Solucionado el problema del atuendo, a nuestro personaje no le quedó sino esperar a que volviera la voz del concuñado. Encendió la lámpara de noche y, a poco de cavilar sobre el destino de la herencia, se durmió profundamente con las ropas puestas, de medio lado, algo reclinado sobre el estómago, pero con las manos crispadas a la altura del corazón. Fue así como lo encontraron a la mañana siguiente, cuando forzaron la puerta de la habitación y comprobaron que don Aurelio estaba muerto. Lo acomodaron sin dificultad en el ataúd comprado a la medida de la suegra, no totalmente convencidos de que estuviera muerto. Era un muerto ordinario, pero bien peinado, el terno reluciente; el cuello y el pañuelo de bolsillo impecables; las solapas ligeramente arqueadas por la presión del cuerpo inerte.

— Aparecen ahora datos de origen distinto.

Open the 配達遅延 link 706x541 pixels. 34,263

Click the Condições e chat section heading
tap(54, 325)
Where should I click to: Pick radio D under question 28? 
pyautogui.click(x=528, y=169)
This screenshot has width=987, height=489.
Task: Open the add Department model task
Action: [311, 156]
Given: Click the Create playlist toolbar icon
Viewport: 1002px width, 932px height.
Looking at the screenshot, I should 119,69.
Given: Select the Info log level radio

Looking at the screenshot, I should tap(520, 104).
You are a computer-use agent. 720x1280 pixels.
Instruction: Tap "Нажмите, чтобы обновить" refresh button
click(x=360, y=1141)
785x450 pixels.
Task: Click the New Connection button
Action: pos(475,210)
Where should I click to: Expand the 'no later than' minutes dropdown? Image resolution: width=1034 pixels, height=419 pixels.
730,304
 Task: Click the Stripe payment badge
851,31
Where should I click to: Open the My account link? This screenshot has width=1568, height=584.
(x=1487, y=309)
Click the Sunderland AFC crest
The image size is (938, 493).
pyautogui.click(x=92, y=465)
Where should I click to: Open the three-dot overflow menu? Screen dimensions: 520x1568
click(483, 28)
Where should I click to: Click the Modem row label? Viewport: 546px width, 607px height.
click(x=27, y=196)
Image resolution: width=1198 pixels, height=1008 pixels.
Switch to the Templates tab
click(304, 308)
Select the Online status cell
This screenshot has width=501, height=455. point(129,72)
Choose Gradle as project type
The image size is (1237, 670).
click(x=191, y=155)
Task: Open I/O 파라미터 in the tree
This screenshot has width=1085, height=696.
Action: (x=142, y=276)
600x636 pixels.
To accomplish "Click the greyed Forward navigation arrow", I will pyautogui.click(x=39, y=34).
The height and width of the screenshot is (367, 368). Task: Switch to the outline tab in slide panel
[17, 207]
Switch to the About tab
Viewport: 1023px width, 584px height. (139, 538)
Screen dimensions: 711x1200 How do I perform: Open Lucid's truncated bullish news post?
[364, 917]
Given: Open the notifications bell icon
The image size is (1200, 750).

-He conversado con él hace unas horas. ¡Es increíble! –comentó el concuñado.
-Cuando aún se estaba haciendo el vivo –se oyó una voz rencorosa-. Era la suegra.
En efecto, doña Mercedes había abierto los ojos no bien hubo oído resonar en la subconsciencia el nombre de don Aurelio. Alzó la cabeza y reclamó por la dentadura; pidió luego que le ayudaran a incorporarse y que la llevaran donde el muerto.
Doña Mercedes se abrió paso entre la sorprendida concurrencia. Se detuvo junto al túmulo y levantó el vidrio del cofre con la gracia de un trofeo; espantó sin discreción a un par de moscas que acababan de pasearse en la mejilla del difunto; lo agarró por la corbata y apretó con tanta fuerza que debieron apartarla para impedir que lo asfixiase.